Endocrine Abstracts

A 29 year old woman, 21 weeks pregnant with no previous medical history was admitted with 5 days blurred vision in the left eye and headaches, worse in the morning and lying flat. Three weeks previously she had been treated with antibiotics for a group A strep infection. An urgent MRI suggested pituitary apoplexy with left optic chiasm nerve compression. IV hydrocortisone 100 mg TDS was commenced reduced to 20 mg TDS. Investigations showed TSH 0.2 mu/l, FT4 10.4 pmol/l, FT3 2.6 pmol/l. Prolactin concentration was normal for pregnancy. Thyroxine 50 mcg/day was commenced. Subsequently she developed mild diabetes insipidus (DI) managed with oral desmopressin (DDAVP). In view of progressive deterioration of her visual fields, urgent transphenoidal decompression of the chiasm was performed.

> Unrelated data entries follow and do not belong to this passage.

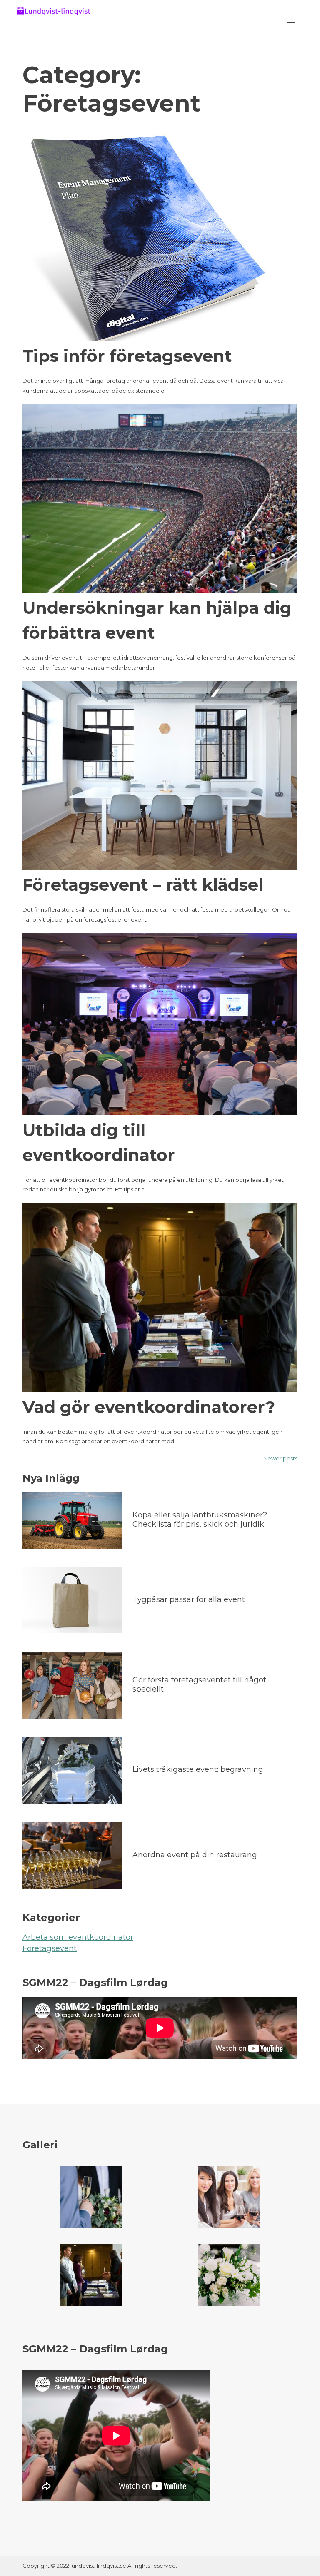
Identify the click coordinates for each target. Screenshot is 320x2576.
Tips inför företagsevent (127, 356)
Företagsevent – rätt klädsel (142, 884)
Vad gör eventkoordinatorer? (148, 1407)
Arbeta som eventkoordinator (77, 1937)
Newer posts (280, 1458)
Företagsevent (49, 1948)
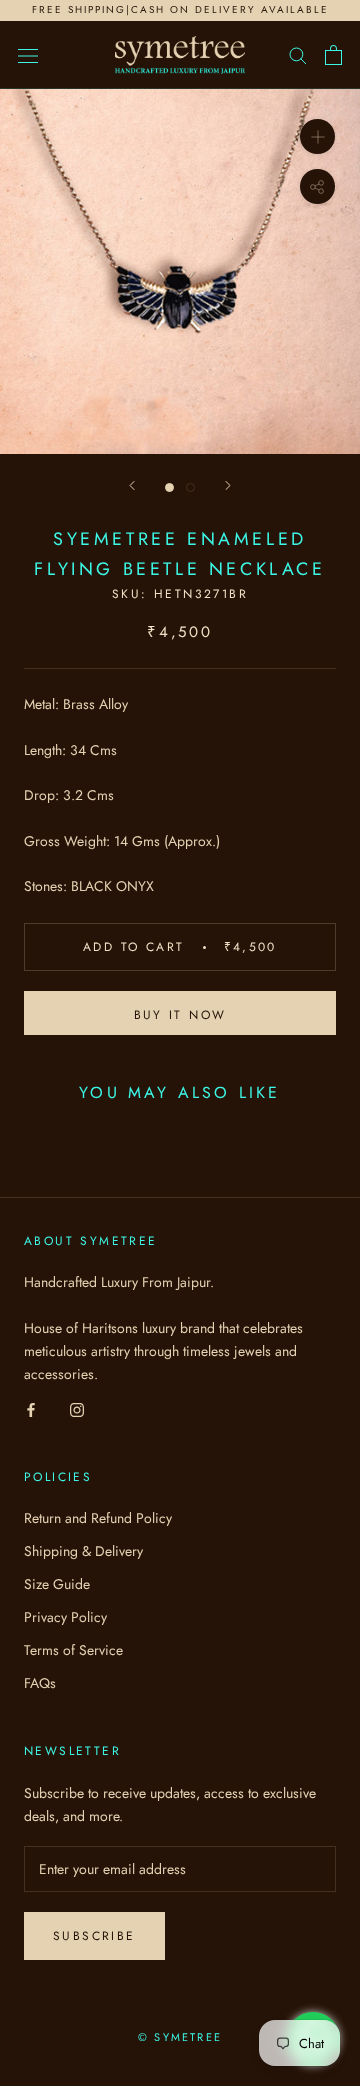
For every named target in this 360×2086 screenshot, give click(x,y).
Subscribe (94, 1936)
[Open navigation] (28, 55)
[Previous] (132, 485)
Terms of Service (73, 1650)
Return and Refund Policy (98, 1518)
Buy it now (180, 1015)
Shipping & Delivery (83, 1551)
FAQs (40, 1683)
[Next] (228, 485)
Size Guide (57, 1584)
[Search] (298, 54)
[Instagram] (77, 1408)
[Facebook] (31, 1408)
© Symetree (180, 2037)
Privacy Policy (65, 1617)
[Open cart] (333, 55)
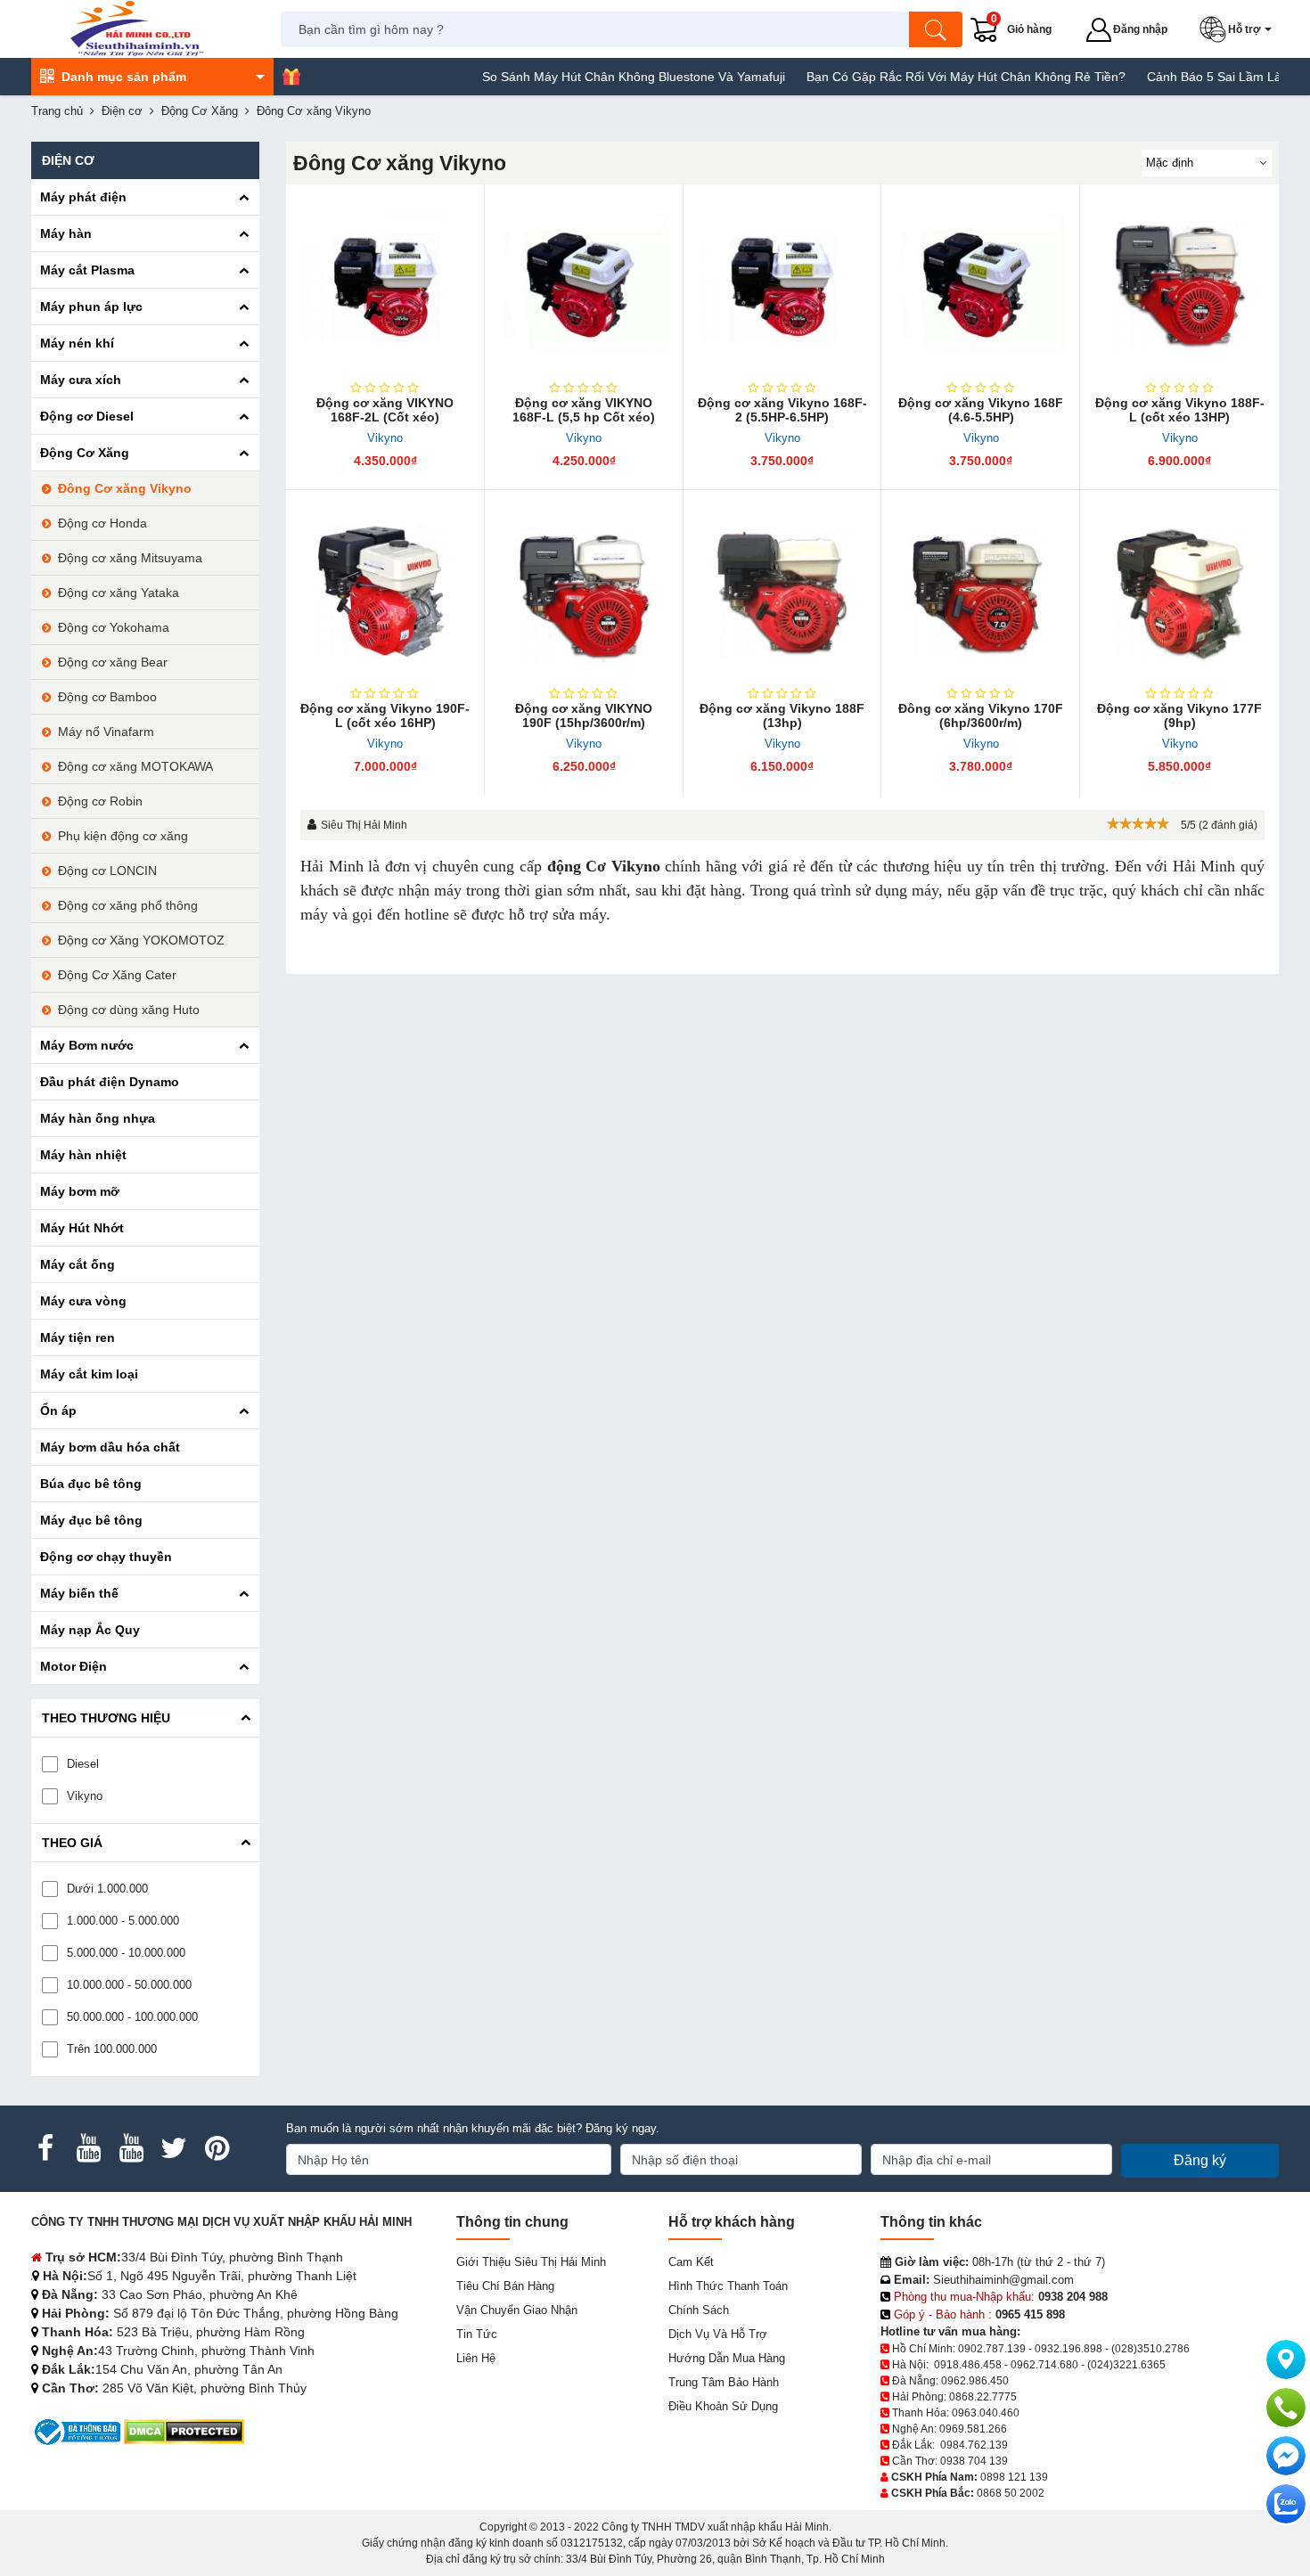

Following surgery vision improved substantially, but DI persisted, requiring high doses of DDAVP. Histology suggested the most likely diagnosis was autoimmune lymphocytic hypophysitis. Follow up was in the interdisciplinary maternal medicine clinic with monitoring of electrolytes. She was induced at 38 weeks. Fluid balance, serum electrolytes and urine osmolality were monitored closely during labour and delivery, the DDAVP doses adjusted as indicated. A healthy baby was delivered. Post-delivery short synacthen test was normal and oral hydrocortisone stopped. DI also resolved four months postpartum and DDAVP was discontinued. Currently she remains on thyroxine. Throughout this stressful experience the patient was supported by the Pituitary Nurse Specialist for advice, guidance and psychological support. This report describes the unusual occurrence of pituitary apoplexy complicated by DI occurring during pregnancy, and its successful management throughout remaining pregnancy and labour. Lymphocytic hypophysitis is a rare condition where the pituitary gland is infiltrated by lymphocytes, with pituitary enlargement and impaired function. It often occurs in women in late pregnancy or the postpartum period. The exact cause is unknown, but maybe autoimmune related.